I'm assuming you got the angular contact bearings and are using the supplied shields? Enduro bearings are regarded as some of the highest quality bearings available.


----------



## frank daleview (Jan 23, 2004)

Here are some pics of the install. I'm going to use a Shimano XT crank. I fill the unused chainring threads with paraffin.



























The BB shell is a solid carbon tube, so I feel pretty good about it withstanding the forces applied. The non drive has no detectable play within the shell prior to tightening. The non drive has a very very slight bit of play. I can't even fit a single layer of teflon tape in it. I presume it will not be an issue. I applied a very thin layer of Phill wood grease. This is one place I'm not a fan of carbo-grip etc. as it can basically serve as grinding paste.

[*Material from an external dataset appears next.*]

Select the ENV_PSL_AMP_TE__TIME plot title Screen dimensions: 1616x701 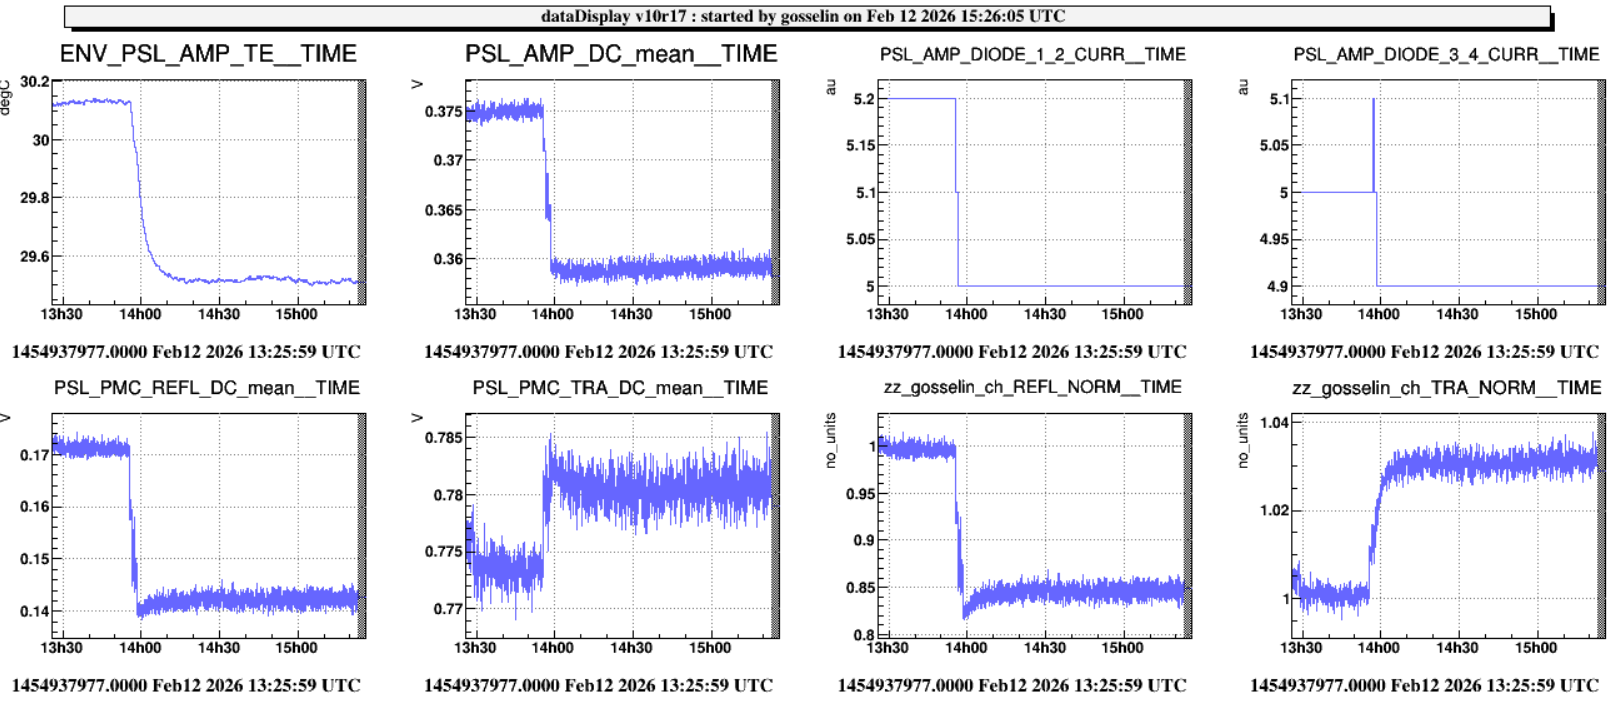(208, 54)
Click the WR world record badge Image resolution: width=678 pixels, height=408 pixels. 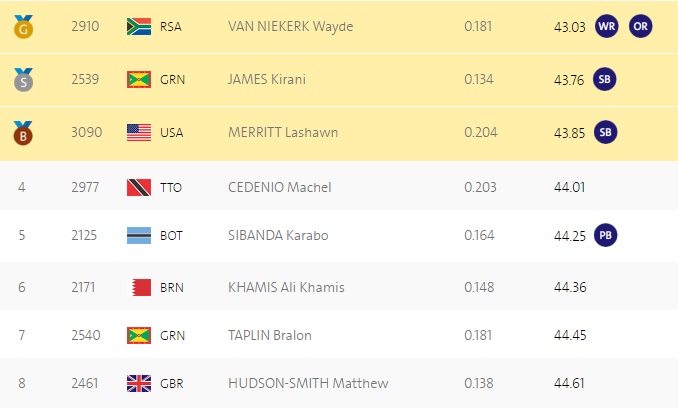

I tightened the bolts down to 8nm without any drama. The bearings fit the XT crank spindle very snugly.


----------



## frank daleview (Jan 23, 2004)

Finished converting the wife's SJ carbon to SS. Final drive ratio is 30/18=1.67 for a 48.34 gear/inch ratio. Tightened it down to 7nm with a torque wrench without any issues. I also finally repaired her avid brakes by switching out the calipers to SLX, silent as can be, even with the Avid rotors. The enduro angular contact bearings are SUPER smooth. I can't see myself using anything else from here on out.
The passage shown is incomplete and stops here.